# GIVEN PASSAGE:
START
This section is going to be repeated from what was seen in the previous assignment, it pertains to reading the data and cleaning it initially.
## this library is used by almost everyone that uses R and it introduces the notion of pipes (%>%)
library(tidyverse)
## this is used to read the excel sheet that was provided
library(readxl)
## this is used to summarize the continuous data in a more neat way than base R does
library(skimr)
Then, let’s read in the data. This data contains multiple entries of
“.” to represent missing values. In order to correctly code this, we
pass the argument na = "." to the function. We then use
-> to assign the data that was read to the variable
df.
read_excel("PPCR_2005_2006.xlsx", na = ".") -> df
Now, as you can see below, there are 19 observations in which all
variables equal NA.
END
# TASK REQUIREMENTS:
[A] Please print the R tutorial from "## this library" to "library(readxl)".
[B] In the R tutorial, what argument is passed to read_excel so that "." entries are treated as missing values?

# RECORDS:
START
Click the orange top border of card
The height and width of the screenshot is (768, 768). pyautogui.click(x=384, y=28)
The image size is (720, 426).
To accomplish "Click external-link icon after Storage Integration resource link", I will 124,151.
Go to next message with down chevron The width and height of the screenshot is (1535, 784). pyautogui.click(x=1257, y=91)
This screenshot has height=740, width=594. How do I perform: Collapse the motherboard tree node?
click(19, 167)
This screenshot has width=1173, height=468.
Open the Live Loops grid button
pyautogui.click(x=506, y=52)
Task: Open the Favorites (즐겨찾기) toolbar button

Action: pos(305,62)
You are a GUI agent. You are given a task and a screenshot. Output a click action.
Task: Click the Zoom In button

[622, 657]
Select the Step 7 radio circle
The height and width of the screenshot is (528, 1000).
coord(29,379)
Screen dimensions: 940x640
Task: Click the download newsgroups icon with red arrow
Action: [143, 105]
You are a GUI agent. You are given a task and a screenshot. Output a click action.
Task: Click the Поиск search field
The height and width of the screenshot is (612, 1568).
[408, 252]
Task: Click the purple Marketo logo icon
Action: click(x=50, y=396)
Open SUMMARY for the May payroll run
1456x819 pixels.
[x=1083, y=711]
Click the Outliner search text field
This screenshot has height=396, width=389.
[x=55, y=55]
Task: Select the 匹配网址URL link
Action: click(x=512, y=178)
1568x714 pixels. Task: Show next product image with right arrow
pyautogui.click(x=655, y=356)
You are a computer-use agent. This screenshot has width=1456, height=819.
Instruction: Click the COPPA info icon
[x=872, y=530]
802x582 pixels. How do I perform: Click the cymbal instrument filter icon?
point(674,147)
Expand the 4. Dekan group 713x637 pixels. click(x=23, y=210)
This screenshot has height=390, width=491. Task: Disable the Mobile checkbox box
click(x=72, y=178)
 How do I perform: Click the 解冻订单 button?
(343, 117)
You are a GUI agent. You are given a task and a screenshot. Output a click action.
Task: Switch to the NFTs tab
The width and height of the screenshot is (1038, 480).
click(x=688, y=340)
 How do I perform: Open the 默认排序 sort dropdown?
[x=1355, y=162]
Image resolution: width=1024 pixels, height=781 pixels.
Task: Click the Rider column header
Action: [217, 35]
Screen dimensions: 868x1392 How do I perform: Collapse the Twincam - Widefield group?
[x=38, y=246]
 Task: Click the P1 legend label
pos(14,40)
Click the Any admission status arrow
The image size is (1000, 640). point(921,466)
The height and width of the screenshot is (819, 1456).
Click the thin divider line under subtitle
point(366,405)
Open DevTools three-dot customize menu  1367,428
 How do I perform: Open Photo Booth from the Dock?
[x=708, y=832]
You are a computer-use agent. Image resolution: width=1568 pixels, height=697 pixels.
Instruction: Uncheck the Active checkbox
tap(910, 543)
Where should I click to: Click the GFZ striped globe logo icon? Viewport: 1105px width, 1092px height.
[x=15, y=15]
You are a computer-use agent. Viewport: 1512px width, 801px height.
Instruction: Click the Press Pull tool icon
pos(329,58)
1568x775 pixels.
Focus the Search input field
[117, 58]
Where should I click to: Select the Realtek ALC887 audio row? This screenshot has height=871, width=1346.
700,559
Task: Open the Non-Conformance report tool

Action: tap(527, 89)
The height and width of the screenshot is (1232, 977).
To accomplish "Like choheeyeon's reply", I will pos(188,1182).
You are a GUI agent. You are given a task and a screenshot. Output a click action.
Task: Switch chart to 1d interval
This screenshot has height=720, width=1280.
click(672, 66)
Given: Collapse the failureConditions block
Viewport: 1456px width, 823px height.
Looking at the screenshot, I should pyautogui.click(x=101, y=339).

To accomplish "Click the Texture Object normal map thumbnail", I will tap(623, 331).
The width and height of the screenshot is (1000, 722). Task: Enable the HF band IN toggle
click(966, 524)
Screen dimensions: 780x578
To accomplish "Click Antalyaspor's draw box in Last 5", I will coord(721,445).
END
# IN RESPONSE:
[A]
## this library is used by almost everyone that uses R and it introduces the notion of pipes (%>%)
library(tidyverse)
## this is used to read the excel sheet that was provided
library(readxl)

[B] na = "."